== Stored records ==

-*-

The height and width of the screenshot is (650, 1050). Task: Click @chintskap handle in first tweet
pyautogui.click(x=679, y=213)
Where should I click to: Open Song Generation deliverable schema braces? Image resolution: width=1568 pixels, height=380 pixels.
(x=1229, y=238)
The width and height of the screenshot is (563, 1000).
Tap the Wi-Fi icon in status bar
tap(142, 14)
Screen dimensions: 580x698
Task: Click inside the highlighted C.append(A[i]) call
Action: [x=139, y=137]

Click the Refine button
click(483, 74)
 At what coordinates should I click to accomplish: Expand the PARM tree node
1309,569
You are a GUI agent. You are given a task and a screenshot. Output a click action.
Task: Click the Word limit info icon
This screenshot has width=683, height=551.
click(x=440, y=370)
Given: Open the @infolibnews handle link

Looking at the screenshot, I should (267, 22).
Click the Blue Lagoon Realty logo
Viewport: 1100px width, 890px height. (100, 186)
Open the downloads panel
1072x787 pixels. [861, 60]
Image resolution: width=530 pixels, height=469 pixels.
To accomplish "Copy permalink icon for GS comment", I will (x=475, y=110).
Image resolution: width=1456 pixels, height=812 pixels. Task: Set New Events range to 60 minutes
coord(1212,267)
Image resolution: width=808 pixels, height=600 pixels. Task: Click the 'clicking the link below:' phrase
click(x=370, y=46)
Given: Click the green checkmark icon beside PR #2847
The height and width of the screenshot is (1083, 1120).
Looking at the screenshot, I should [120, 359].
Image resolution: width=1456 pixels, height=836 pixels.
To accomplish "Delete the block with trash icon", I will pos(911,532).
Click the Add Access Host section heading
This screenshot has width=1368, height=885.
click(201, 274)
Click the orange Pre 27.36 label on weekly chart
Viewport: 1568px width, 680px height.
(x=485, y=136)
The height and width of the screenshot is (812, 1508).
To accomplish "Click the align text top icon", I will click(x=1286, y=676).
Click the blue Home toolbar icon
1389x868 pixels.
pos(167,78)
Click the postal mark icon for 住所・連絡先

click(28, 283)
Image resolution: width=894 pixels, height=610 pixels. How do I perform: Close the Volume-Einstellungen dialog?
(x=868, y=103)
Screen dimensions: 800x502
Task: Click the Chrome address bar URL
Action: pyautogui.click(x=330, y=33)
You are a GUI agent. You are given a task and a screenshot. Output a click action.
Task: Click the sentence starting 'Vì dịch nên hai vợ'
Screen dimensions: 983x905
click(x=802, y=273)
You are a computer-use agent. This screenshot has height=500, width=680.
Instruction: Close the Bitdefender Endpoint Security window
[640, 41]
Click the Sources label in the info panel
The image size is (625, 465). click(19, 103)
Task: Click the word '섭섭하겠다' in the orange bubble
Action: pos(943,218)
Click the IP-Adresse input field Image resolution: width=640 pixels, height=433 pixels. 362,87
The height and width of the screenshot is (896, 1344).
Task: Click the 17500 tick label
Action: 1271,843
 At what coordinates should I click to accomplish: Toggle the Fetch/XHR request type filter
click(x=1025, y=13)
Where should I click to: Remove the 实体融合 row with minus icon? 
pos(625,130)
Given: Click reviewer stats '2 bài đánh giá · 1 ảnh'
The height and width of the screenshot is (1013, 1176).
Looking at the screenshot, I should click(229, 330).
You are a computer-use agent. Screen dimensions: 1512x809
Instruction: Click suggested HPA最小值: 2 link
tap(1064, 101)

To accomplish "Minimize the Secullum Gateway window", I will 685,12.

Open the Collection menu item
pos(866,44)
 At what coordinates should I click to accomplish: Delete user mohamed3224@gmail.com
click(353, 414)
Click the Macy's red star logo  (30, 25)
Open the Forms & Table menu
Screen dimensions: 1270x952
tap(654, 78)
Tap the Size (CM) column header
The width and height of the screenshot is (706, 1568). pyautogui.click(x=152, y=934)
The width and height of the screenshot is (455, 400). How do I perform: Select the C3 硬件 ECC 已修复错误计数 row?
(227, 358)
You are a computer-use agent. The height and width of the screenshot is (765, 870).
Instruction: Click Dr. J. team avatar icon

-*-

Every line above from the line with "Click the orange" to the line with "You are a computer-use agent. This", inclusive, must be returned exactly; no other line belongs in the reply.

Click the orange Pre 27.36 label on weekly chart
Viewport: 1568px width, 680px height.
(x=485, y=136)
The height and width of the screenshot is (812, 1508).
To accomplish "Click the align text top icon", I will click(x=1286, y=676).
Click the blue Home toolbar icon
1389x868 pixels.
pos(167,78)
Click the postal mark icon for 住所・連絡先

click(28, 283)
Image resolution: width=894 pixels, height=610 pixels. How do I perform: Close the Volume-Einstellungen dialog?
(x=868, y=103)
Screen dimensions: 800x502
Task: Click the Chrome address bar URL
Action: pyautogui.click(x=330, y=33)
You are a GUI agent. You are given a task and a screenshot. Output a click action.
Task: Click the sentence starting 'Vì dịch nên hai vợ'
Screen dimensions: 983x905
click(x=802, y=273)
You are a computer-use agent. This screenshot has height=500, width=680.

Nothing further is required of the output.